The presentations will be followed by a conversation with curator of the exhibition Karina El Helou and a moderator. There will also be a Q&A session.

Farès el-Dahdah is an educator, scholar, humanist, and designer. He received his undergraduate degrees in fine arts and in architecture from the Rhode Island School of Design and went on to pursue his graduate studies in urbanism and architectural theory at Harvard University's Graduate School of Design. Following a two decade long professorial track at Rice University's School of Architecture, he was appointed director of the Humanities Research Center (HRC) in 2012 and Professor of the Humanities in 2014. El-Dahdah is the recipient of visiting fellowships from the David Rockefeller Center for Latin American Studies (DRCLAS), the Canadian Center for Architecture (CCA), and is currently a Faculty Scholar at the Baker Institute for Public Policy (BIPP). He has written extensively on Brazil's modern architecture, and has been involved in a number of collaborative projects with Casa de Lucio Costa (CLC) and Fundação Oscar Niemeyer (FON), two Brazilian cultural foundations on the boards of which he serves. With support from the Andrew W. Mellon Foundation, el-Dahdah co-led the 2015-16 John E. Sawyer Seminar on the Comparative Study of Cultures Cultures titled, Platforms of Knowledge in a Wide Web of Worlds: Production, Participation, and Politics and the 2016-17 Rice Seminar titled, Chronotopic Imaginaries: The City in Signs, Signals, and Scripts. This has led to his current research interests, which explore and critique how digital platforms uphold the mission of disseminating knowledge as well as to developing online geospatial platforms that describe cities over time, as they existed and as they have come to be imagined.

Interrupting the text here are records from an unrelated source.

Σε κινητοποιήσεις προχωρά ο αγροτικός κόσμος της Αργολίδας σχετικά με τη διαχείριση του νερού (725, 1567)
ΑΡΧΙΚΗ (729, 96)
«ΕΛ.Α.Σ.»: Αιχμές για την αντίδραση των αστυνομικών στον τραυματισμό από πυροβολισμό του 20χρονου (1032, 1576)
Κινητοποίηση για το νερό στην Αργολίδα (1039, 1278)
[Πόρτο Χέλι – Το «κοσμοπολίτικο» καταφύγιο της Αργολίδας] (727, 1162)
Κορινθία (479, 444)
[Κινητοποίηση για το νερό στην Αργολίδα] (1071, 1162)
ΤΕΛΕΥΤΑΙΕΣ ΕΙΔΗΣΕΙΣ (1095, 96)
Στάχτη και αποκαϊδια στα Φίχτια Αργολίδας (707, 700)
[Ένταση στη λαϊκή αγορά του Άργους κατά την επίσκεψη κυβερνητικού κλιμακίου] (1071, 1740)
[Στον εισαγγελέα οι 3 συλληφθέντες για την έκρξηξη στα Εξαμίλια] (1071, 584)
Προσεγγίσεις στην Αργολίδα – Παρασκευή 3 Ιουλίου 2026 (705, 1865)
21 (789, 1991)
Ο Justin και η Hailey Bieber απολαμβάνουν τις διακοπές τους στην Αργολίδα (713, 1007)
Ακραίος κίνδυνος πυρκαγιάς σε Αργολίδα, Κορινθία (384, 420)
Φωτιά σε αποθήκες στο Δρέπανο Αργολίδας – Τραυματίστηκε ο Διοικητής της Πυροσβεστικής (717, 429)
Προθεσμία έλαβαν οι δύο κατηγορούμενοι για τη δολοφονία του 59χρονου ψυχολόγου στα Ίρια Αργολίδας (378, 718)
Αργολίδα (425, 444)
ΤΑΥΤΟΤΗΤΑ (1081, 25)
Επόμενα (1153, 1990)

Bernard Khoury studied architecture at the Rhode Island school of Design (BFA 1990 / B.Arch 1991). He received a Masters in Architectural Studies from Harvard University (M.Arch 1993). In 2001, he was awarded by the municipality of Rome the honourable mention of the Borromini Prize given to architects under forty years of age. In 2004, he was awarded the Architecture + Award. He is the co-founder of the Arab Center for Architecture. He was a visiting professor at the Ecole Polytechnique Fédérale de Lausanne, L’Ecole Spéciale d’Architecture in Paris and the American University of Beirut. He has lectured and exhibited his work in over one-hundred- twenty prestigious academic institutions in Europe and the U.S. including a solo show of his work given by the International Forum for Contemporary Architecture at the Aedes gallery in Berlin (2003) and numerous group shows including YOUprison at the Fondazione Sandretto Re Rebaudengo in Turin (2008) and Spazio at the opening show of the MAXXI museum in Rome (2010). He was the co-curator and architect of the Kingdom of Bahrain’s national pavilion at the Venice Biennale’s 14th International Architecture Exhibition in 2014. His work has been extensively published by the professional press. Khoury started an independent practice in 1993. Over the past twenty years, his office has developed an international reputation and a significant diverse portfolio of projects both locally and in over fifteen countries abroad.